DIRECTIONS: Copy out the stretch of entries from the very start through the line that contains "close-icon is located", and leave the pictures out of your copy.

RECORDS TO USE Block Start

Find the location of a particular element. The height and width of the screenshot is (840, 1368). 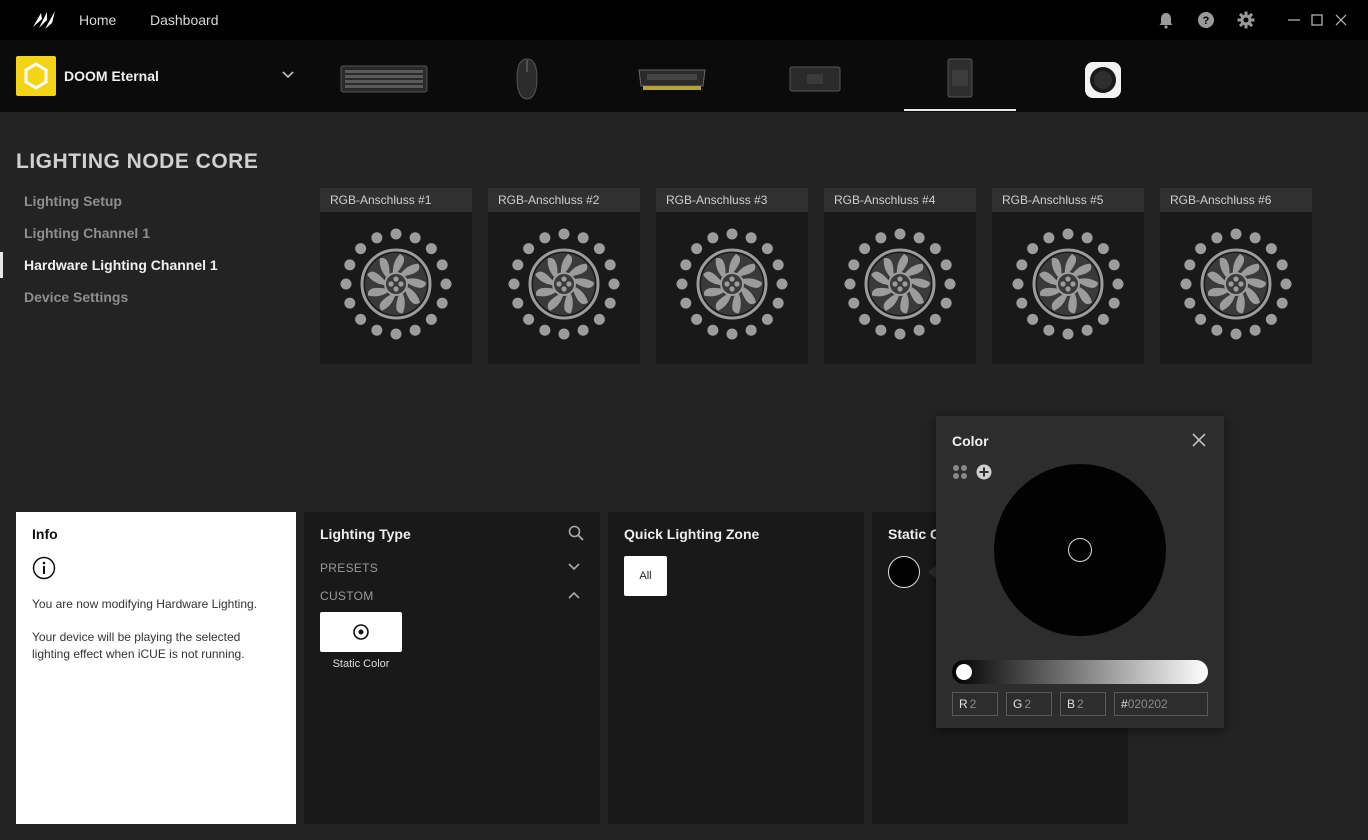

close-icon is located at coordinates (1199, 440).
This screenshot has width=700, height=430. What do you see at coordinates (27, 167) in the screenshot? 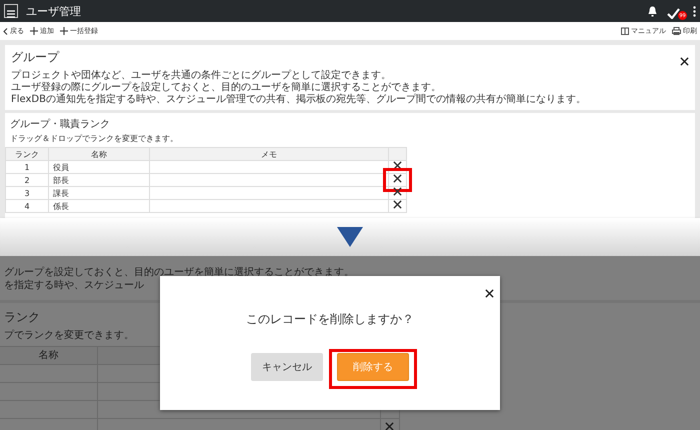
I see `table-cell: 1` at bounding box center [27, 167].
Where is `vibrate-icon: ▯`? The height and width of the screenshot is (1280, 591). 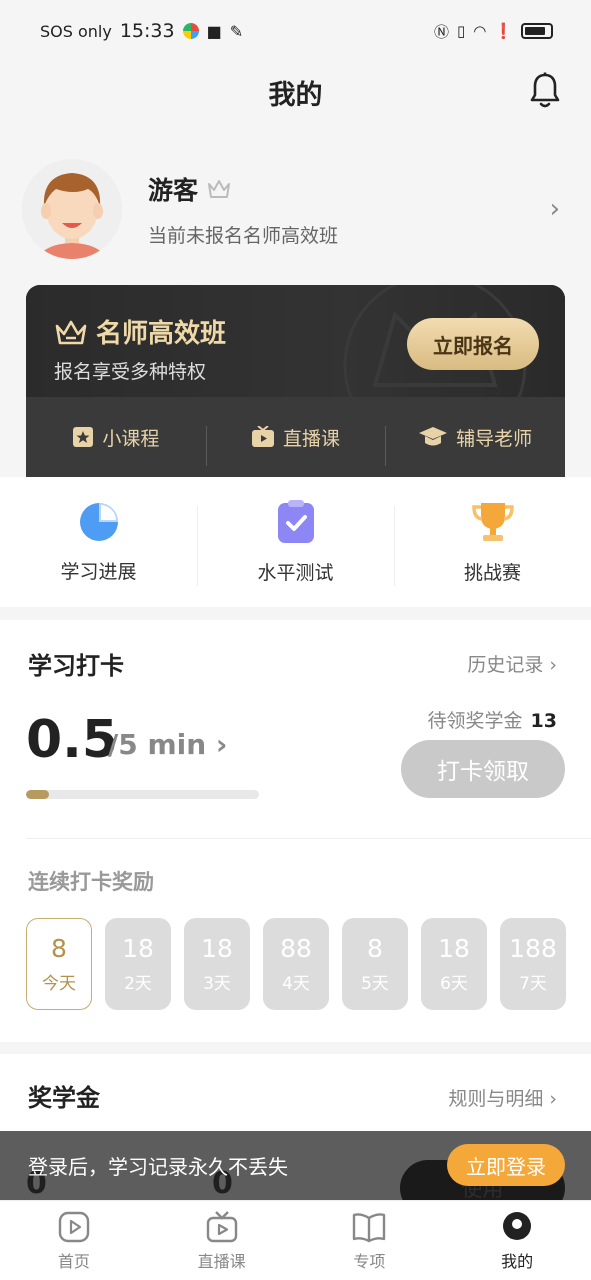 vibrate-icon: ▯ is located at coordinates (461, 31).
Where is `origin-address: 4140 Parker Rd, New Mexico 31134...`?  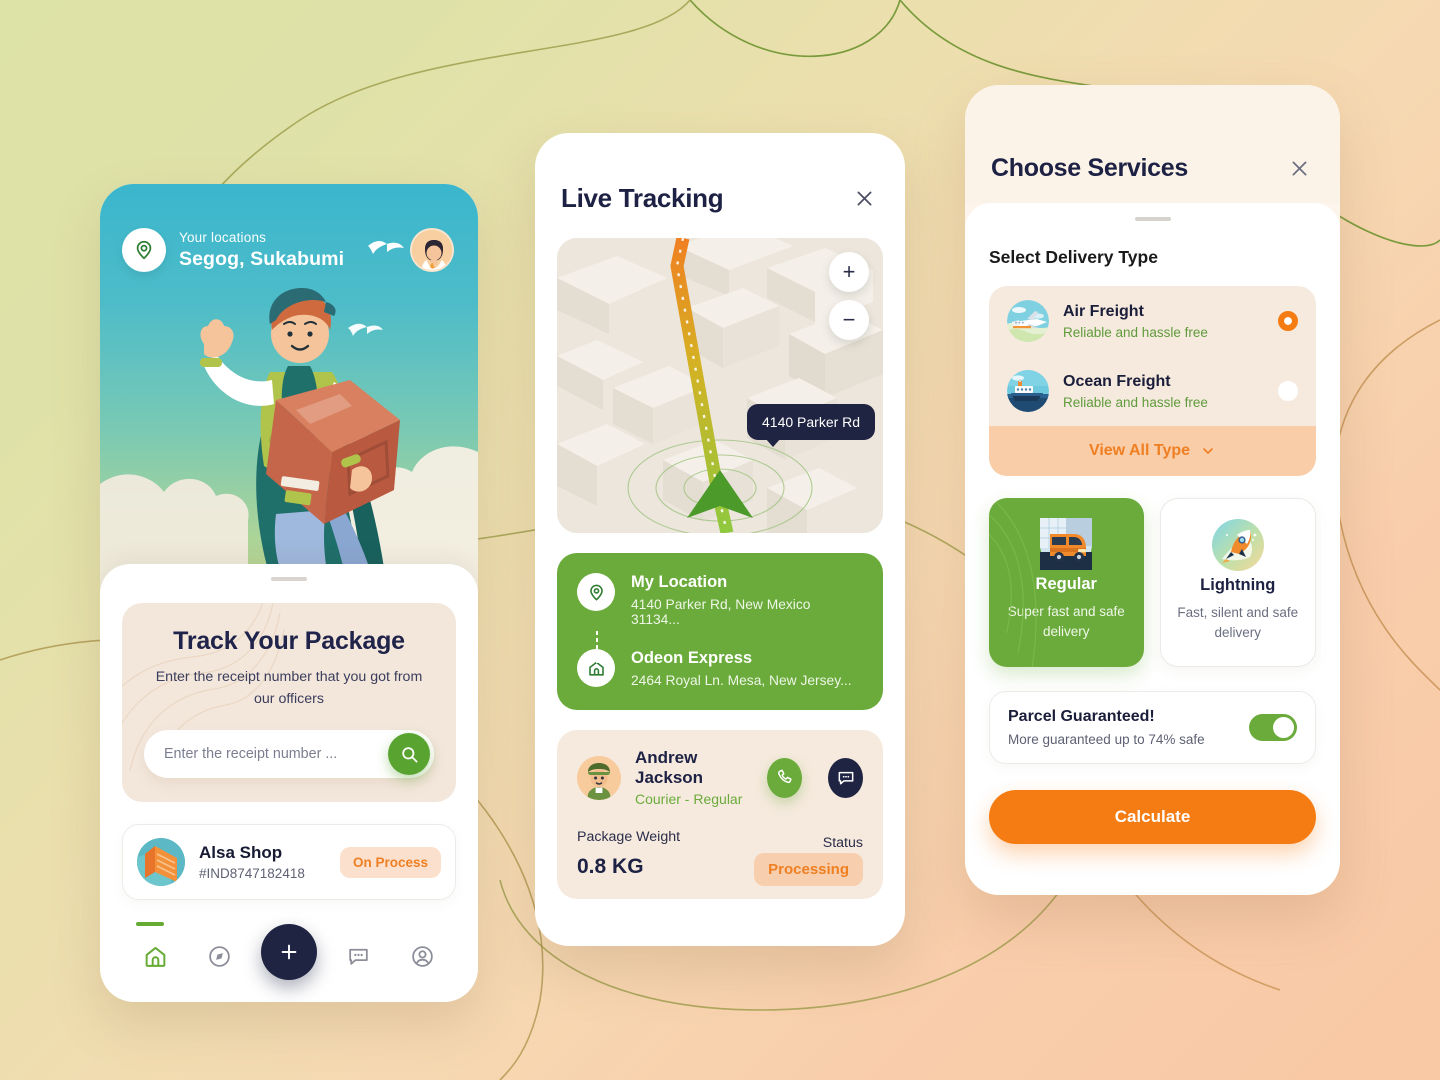
origin-address: 4140 Parker Rd, New Mexico 31134... is located at coordinates (721, 612).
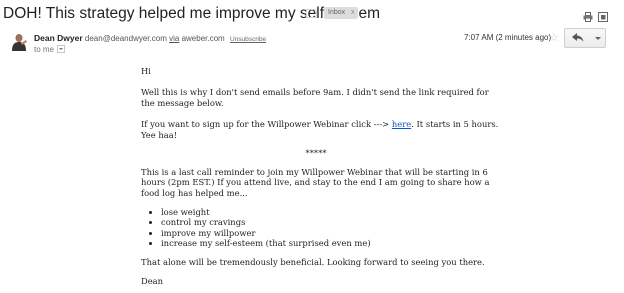 This screenshot has height=293, width=624. I want to click on star-icon: ☆, so click(554, 38).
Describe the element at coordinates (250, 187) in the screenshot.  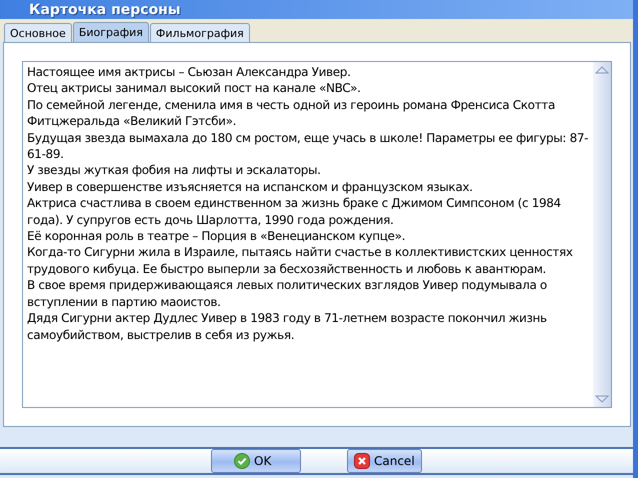
I see `biography-paragraph: Уивер в совершенстве изъясняется на испанском и французском языках.` at that location.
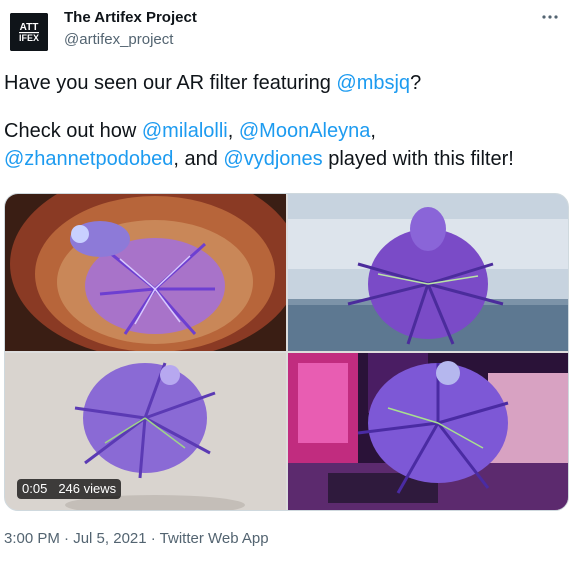 This screenshot has height=566, width=573. I want to click on cocktail-scene-image, so click(146, 272).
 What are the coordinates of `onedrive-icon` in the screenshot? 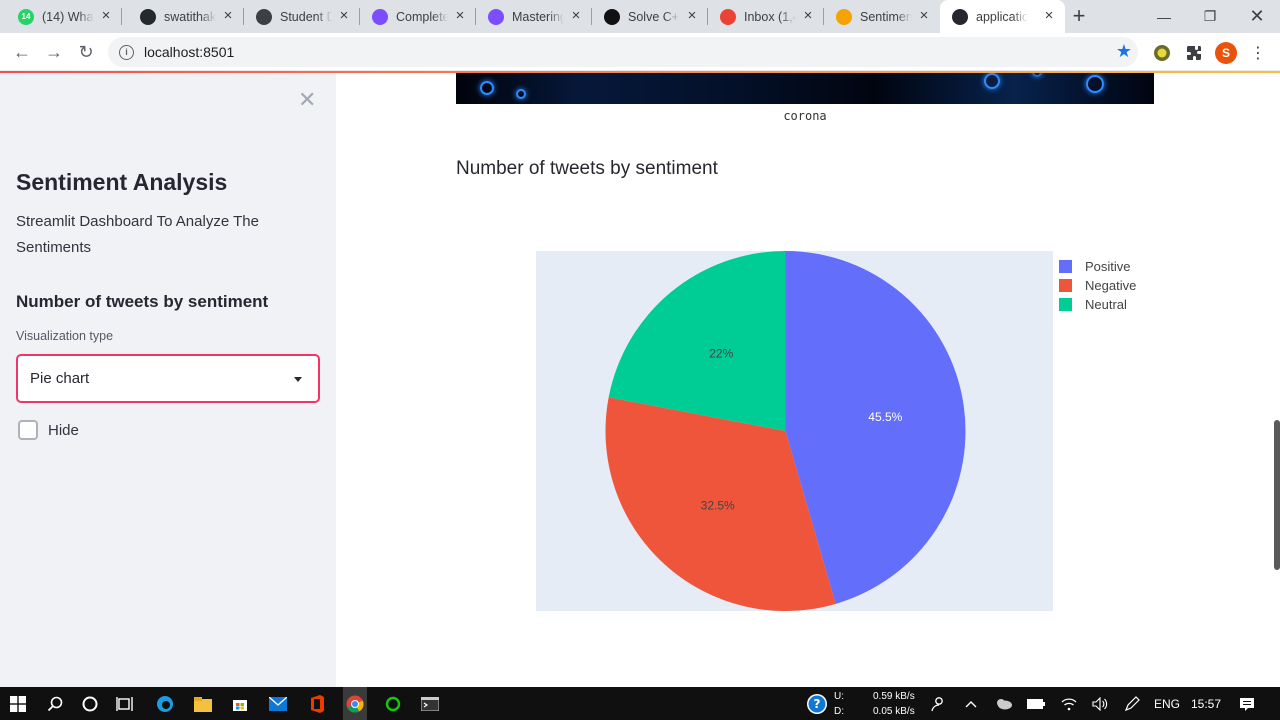 It's located at (1004, 704).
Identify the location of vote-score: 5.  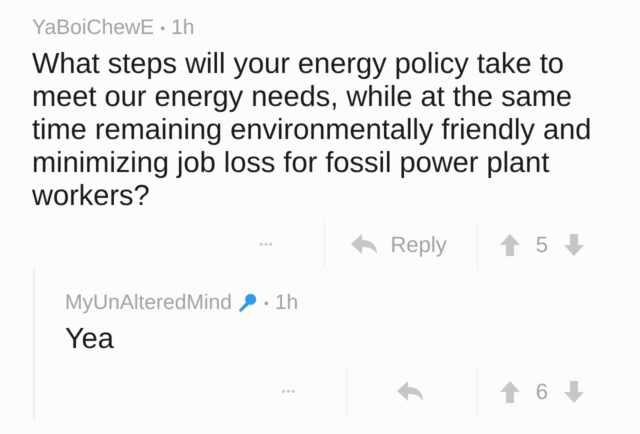
(542, 245).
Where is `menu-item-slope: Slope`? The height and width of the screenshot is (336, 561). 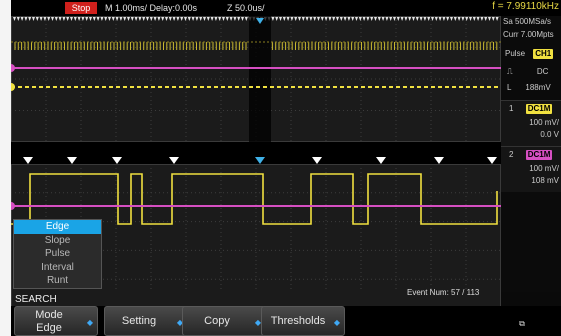 menu-item-slope: Slope is located at coordinates (58, 241).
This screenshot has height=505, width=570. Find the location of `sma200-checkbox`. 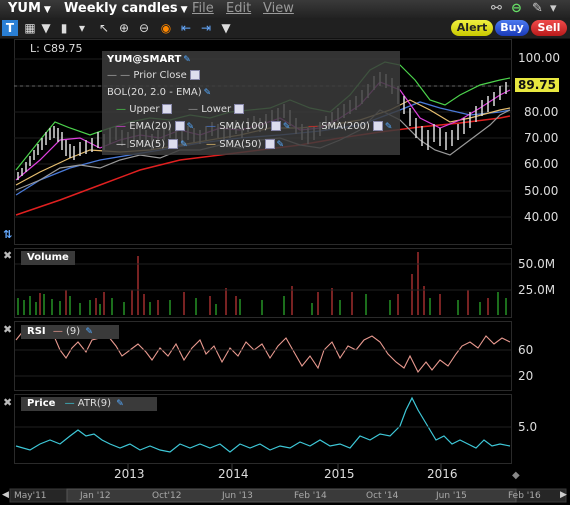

RECORDS TO USE Block End

WORKED SOLUTION:
Find the location of a particular element. The height and width of the screenshot is (840, 1368). 

close-icon is located at coordinates (1199, 440).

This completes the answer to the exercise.